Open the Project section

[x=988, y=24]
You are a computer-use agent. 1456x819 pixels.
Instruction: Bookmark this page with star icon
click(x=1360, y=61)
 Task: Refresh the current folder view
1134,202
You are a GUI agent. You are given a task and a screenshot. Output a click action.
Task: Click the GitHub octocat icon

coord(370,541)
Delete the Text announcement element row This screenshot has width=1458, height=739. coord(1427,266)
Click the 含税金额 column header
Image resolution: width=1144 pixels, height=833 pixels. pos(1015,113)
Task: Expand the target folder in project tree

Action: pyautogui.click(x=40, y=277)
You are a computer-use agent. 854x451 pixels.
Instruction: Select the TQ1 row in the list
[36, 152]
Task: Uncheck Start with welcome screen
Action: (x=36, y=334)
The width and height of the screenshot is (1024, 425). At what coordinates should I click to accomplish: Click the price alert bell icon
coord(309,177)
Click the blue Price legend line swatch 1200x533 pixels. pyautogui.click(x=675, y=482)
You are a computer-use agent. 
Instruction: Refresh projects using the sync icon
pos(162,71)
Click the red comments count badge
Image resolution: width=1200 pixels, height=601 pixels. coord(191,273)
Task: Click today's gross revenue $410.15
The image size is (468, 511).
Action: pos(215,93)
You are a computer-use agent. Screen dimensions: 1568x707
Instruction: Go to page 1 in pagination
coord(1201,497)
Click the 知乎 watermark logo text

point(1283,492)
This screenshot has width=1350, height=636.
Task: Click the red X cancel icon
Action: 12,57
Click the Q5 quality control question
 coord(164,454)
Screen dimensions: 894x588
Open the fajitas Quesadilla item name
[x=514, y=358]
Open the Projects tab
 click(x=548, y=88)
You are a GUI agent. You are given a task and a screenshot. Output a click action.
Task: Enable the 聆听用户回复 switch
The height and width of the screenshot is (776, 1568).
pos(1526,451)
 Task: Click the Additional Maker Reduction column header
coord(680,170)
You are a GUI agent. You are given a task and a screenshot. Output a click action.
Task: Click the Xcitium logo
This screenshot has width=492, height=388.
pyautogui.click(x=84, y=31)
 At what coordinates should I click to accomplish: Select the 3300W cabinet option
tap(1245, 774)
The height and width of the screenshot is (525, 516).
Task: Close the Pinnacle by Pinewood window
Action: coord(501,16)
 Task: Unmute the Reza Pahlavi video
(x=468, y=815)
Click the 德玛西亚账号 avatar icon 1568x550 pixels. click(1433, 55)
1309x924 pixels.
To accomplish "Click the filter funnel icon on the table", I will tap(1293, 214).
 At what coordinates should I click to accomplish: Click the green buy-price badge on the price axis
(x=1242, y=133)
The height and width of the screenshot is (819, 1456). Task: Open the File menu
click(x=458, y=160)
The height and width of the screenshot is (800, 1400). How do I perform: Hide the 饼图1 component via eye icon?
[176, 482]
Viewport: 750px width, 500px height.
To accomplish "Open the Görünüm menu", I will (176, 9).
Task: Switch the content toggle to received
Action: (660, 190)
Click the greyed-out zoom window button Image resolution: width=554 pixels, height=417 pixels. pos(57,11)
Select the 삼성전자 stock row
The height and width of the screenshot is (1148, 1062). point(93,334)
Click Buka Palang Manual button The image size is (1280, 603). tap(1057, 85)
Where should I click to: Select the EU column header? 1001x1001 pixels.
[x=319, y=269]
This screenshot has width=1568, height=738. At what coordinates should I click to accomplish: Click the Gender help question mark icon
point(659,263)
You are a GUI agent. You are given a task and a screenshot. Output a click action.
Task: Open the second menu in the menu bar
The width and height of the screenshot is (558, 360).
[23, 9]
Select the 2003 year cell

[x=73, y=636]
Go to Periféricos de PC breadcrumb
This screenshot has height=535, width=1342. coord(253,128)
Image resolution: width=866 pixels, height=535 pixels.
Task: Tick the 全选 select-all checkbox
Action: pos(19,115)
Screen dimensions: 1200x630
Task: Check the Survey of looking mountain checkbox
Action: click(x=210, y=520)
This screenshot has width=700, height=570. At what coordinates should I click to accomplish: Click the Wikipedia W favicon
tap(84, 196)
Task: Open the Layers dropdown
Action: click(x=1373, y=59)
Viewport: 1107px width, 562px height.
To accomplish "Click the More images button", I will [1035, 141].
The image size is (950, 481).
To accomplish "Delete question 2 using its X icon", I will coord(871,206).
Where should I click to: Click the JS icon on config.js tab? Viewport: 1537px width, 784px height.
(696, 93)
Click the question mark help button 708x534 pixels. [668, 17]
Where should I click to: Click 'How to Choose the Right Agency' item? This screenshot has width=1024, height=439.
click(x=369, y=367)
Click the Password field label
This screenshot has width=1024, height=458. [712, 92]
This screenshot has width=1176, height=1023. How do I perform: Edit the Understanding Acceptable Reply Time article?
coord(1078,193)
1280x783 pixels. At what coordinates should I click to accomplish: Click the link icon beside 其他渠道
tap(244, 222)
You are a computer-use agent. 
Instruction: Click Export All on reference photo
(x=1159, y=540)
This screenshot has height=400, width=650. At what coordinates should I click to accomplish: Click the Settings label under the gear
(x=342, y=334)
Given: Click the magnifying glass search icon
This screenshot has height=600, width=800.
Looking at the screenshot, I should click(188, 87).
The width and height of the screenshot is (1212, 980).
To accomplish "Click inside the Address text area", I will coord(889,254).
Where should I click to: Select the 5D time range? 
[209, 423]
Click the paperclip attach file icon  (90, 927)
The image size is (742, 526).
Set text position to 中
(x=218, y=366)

☆ ☆ ☆

## Work to complete
Express every line of the data above as a Markdown table with columns Row and Line, numbering rows consecutively from 1 and omitting blank lines.

## Response below
| Row | Line |
|---|---|
| 1 | Open the Project section |
| 2 | [x=988, y=24] |
| 3 | You are a computer-use agent. 1456x819 pixels. |
| 4 | Instruction: Bookmark this page with star icon |
| 5 | click(x=1360, y=61) |
| 6 |  Task: Refresh the current folder view |
| 7 | 1134,202 |
| 8 | You are a GUI agent. You are given a task and a screenshot. Output a click action. |
| 9 | Task: Click the GitHub octocat icon |
| 10 | coord(370,541) |
| 11 | Delete the Text announcement element row This screenshot has width=1458, height=739. coord(1427,266) |
| 12 | Click the 含税金额 column header |
| 13 | Image resolution: width=1144 pixels, height=833 pixels. pos(1015,113) |
| 14 | Task: Expand the target folder in project tree |
| 15 | Action: pyautogui.click(x=40, y=277) |
| 16 | You are a computer-use agent. 854x451 pixels. |
| 17 | Instruction: Select the TQ1 row in the list |
| 18 | [36, 152] |
| 19 | Task: Uncheck Start with welcome screen |
| 20 | Action: (x=36, y=334) |
| 21 | The width and height of the screenshot is (1024, 425). At what coordinates should I click to accomplish: Click the price alert bell icon |
| 22 | coord(309,177) |
| 23 | Click the blue Price legend line swatch 1200x533 pixels. pyautogui.click(x=675, y=482) |
| 24 | You are a computer-use agent.  |
| 25 | Instruction: Refresh projects using the sync icon |
| 26 | pos(162,71) |
| 27 | Click the red comments count badge |
| 28 | Image resolution: width=1200 pixels, height=601 pixels. coord(191,273) |
| 29 | Task: Click today's gross revenue $410.15 |
| 30 | The image size is (468, 511). |
| 31 | Action: pos(215,93) |
| 32 | You are a computer-use agent. Screen dimensions: 1568x707 |
| 33 | Instruction: Go to page 1 in pagination |
| 34 | coord(1201,497) |
| 35 | Click the 知乎 watermark logo text |
| 36 | point(1283,492) |
| 37 | This screenshot has width=1350, height=636. |
| 38 | Task: Click the red X cancel icon |
| 39 | Action: 12,57 |
| 40 | Click the Q5 quality control question |
| 41 |  coord(164,454) |
| 42 | Screen dimensions: 894x588 |
| 43 | Open the fajitas Quesadilla item name |
| 44 | [x=514, y=358] |
| 45 | Open the Projects tab |
| 46 |  click(x=548, y=88) |
| 47 | You are a GUI agent. You are given a task and a screenshot. Output a click action. |
| 48 | Task: Enable the 聆听用户回复 switch |
| 49 | The height and width of the screenshot is (776, 1568). |
| 50 | pos(1526,451) |
| 51 |  Task: Click the Additional Maker Reduction column header |
| 52 | coord(680,170) |
| 53 | You are a GUI agent. You are given a task and a screenshot. Output a click action. |
| 54 | Task: Click the Xcitium logo |
| 55 | This screenshot has width=492, height=388. |
| 56 | pyautogui.click(x=84, y=31) |
| 57 |  At what coordinates should I click to accomplish: Select the 3300W cabinet option |
| 58 | tap(1245, 774) |
| 59 | The height and width of the screenshot is (525, 516). |
| 60 | Task: Close the Pinnacle by Pinewood window |
| 61 | Action: coord(501,16) |
| 62 |  Task: Unmute the Reza Pahlavi video |
| 63 | (x=468, y=815) |
| 64 | Click the 德玛西亚账号 avatar icon 1568x550 pixels. click(1433, 55) |
| 65 | 1309x924 pixels. |
| 66 | To accomplish "Click the filter funnel icon on the table", I will tap(1293, 214). |
| 67 |  At what coordinates should I click to accomplish: Click the green buy-price badge on the price axis |
| 68 | (x=1242, y=133) |
| 69 | The height and width of the screenshot is (819, 1456). Task: Open the File menu |
| 70 | click(x=458, y=160) |
| 71 | The height and width of the screenshot is (800, 1400). How do I perform: Hide the 饼图1 component via eye icon? |
| 72 | [176, 482] |
| 73 | Viewport: 750px width, 500px height. |
| 74 | To accomplish "Open the Görünüm menu", I will (176, 9). |
| 75 | Task: Switch the content toggle to received |
| 76 | Action: (660, 190) |
| 77 | Click the greyed-out zoom window button Image resolution: width=554 pixels, height=417 pixels. pos(57,11) |
| 78 | Select the 삼성전자 stock row |
| 79 | The height and width of the screenshot is (1148, 1062). point(93,334) |
| 80 | Click Buka Palang Manual button The image size is (1280, 603). tap(1057, 85) |
| 81 | Where should I click to: Select the EU column header? 1001x1001 pixels. |
| 82 | [x=319, y=269] |
| 83 | This screenshot has width=1568, height=738. At what coordinates should I click to accomplish: Click the Gender help question mark icon |
| 84 | point(659,263) |
| 85 | You are a GUI agent. You are given a task and a screenshot. Output a click action. |
| 86 | Task: Open the second menu in the menu bar |
| 87 | The width and height of the screenshot is (558, 360). |
| 88 | [23, 9] |
| 89 | Select the 2003 year cell |
| 90 | [x=73, y=636] |
| 91 | Go to Periféricos de PC breadcrumb |
| 92 | This screenshot has height=535, width=1342. coord(253,128) |
| 93 | Image resolution: width=866 pixels, height=535 pixels. |
| 94 | Task: Tick the 全选 select-all checkbox |
| 95 | Action: pos(19,115) |
| 96 | Screen dimensions: 1200x630 |
| 97 | Task: Check the Survey of looking mountain checkbox |
| 98 | Action: click(x=210, y=520) |
| 99 | This screenshot has width=700, height=570. At what coordinates should I click to accomplish: Click the Wikipedia W favicon |
| 100 | tap(84, 196) |
| 101 | Task: Open the Layers dropdown |
| 102 | Action: click(x=1373, y=59) |
| 103 | Viewport: 1107px width, 562px height. |
| 104 | To accomplish "Click the More images button", I will [1035, 141]. |
| 105 | The image size is (950, 481). |
| 106 | To accomplish "Delete question 2 using its X icon", I will coord(871,206). |
| 107 | Where should I click to: Click the JS icon on config.js tab? Viewport: 1537px width, 784px height. |
| 108 | (696, 93) |
| 109 | Click the question mark help button 708x534 pixels. [668, 17] |
| 110 | Where should I click to: Click 'How to Choose the Right Agency' item? This screenshot has width=1024, height=439. |
| 111 | click(x=369, y=367) |
| 112 | Click the Password field label |
| 113 | This screenshot has width=1024, height=458. [712, 92] |
| 114 | This screenshot has width=1176, height=1023. How do I perform: Edit the Understanding Acceptable Reply Time article? |
| 115 | coord(1078,193) |
| 116 | 1280x783 pixels. At what coordinates should I click to accomplish: Click the link icon beside 其他渠道 |
| 117 | tap(244, 222) |
| 118 | You are a computer-use agent.  |
| 119 | Instruction: Click Export All on reference photo |
| 120 | (x=1159, y=540) |
| 121 | This screenshot has height=400, width=650. At what coordinates should I click to accomplish: Click the Settings label under the gear |
| 122 | (x=342, y=334) |
| 123 | Given: Click the magnifying glass search icon |
| 124 | This screenshot has height=600, width=800. |
| 125 | Looking at the screenshot, I should click(188, 87). |
| 126 | The width and height of the screenshot is (1212, 980). |
| 127 | To accomplish "Click inside the Address text area", I will coord(889,254). |
| 128 | Where should I click to: Select the 5D time range?  |
| 129 | [209, 423] |
| 130 | Click the paperclip attach file icon  (90, 927) |
| 131 | The image size is (742, 526). |
| 132 | Set text position to 中 |
| 133 | (x=218, y=366) |